São questões completamente distintas. Uma coisa é governar, outra coisa é mudar o Estado. O Governo não está a mudar o Estado, está a governar no dia a dia, como António Costa governava. Isso é insuficiente, isso é navegação à vista. Vai-nos deixando andar, mas não vai resolver os problemas portugueses, não vamos ter um país melhor daqui a quatro, cinco ou seis anos, com as medidas que o Governo está, neste momento, a aplicar. Dito isto, respeitamos o mandato que foi atribuído pelos portugueses em 2025, a conceder uma maioria a este Governo. Preferíamos que tivesse sido atribuído à Iniciativa Liberal, não foi, respeitamos esse mandato do povo. O que estava em causa era a moção de censura e o ministro da Administração Interna. O Chega tentou alastrar esse tema para a legitimidade do Governo poder continuar a desempenhar as funções que lhe foram atribuídas pelos portugueses. Nós achamos que são discussões completamente distintas. Já dissemos que Luís Neves não tem condições para continuar e se a moção de censura fosse uma moção de censura a Luís Neves, obviamente que acompanharíamos, mas não era.

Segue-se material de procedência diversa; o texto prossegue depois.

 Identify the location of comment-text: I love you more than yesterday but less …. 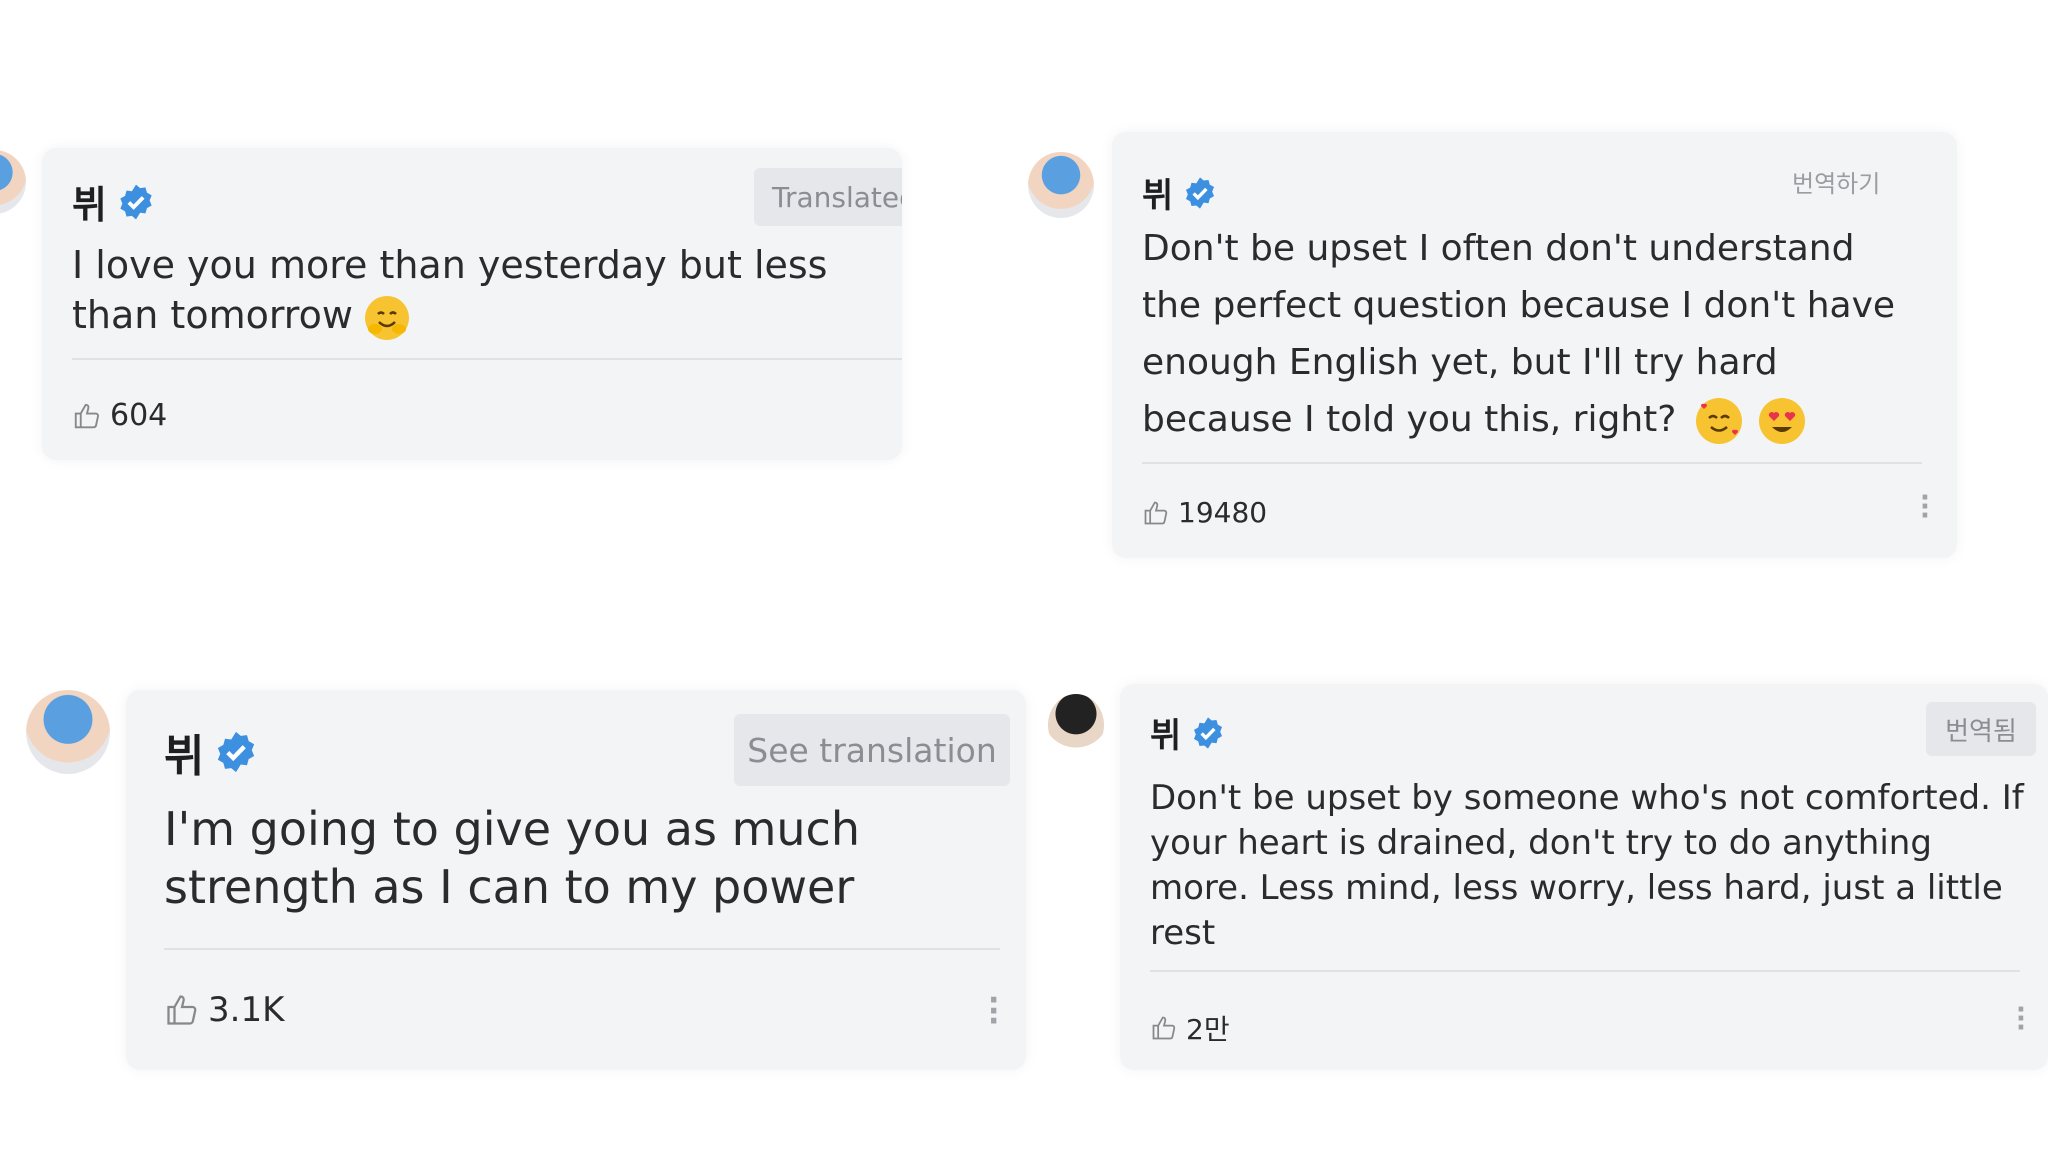
(482, 290).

A abstenção não seria uma melhor forma de espelhar aquilo que tem sido a posição da Iniciativa Liberal?
Poderia ser uma posição válida, mas não sei se seria fácil de compreender. Veja-se o caso do PS, que no debate da moção de censura criticou duramente o Governo e disse que censurava tudo e todos e não estava limitado a Luís Neves. Estava a dizer que era tudo péssimo e que o Governo não tinha sequer legitimidade e não votou a favor. E depois criticou o oportunismo político do Chega e o populismo por estar a propor uma moção de censura a todo o Governo e não votou contra. Teve uma posição de abstenção que é uma posição indefinida, ou seja, muito duro nas palavras, mas depois nas ações foi um cordeiro, um carneiro, em pele de lobo. Isso pode ser difícil de explicar, mas é muito claro: temos de separar as águas, separar os assuntos. O que estava em causa era a atuação de Luís Neves enquanto diretor da Polícia Judiciária e também a título pessoal, não a atuação de todo o Governo. Obviamente que esta é a nossa posição agora, não sabemos o que vai acontecer daqui a seis meses. Pode haver uma sucessão de casos gravíssimos, que, de facto, tornam insustentável a continuidade do Governo. Mas o que estava em cima da mesa era a atuação do ministro da Administração Interna e não se o Governo tem legitimidade ou não para continuar a desempenhar o mandato que os portugueses, bem ou mal, lhe atribuíram.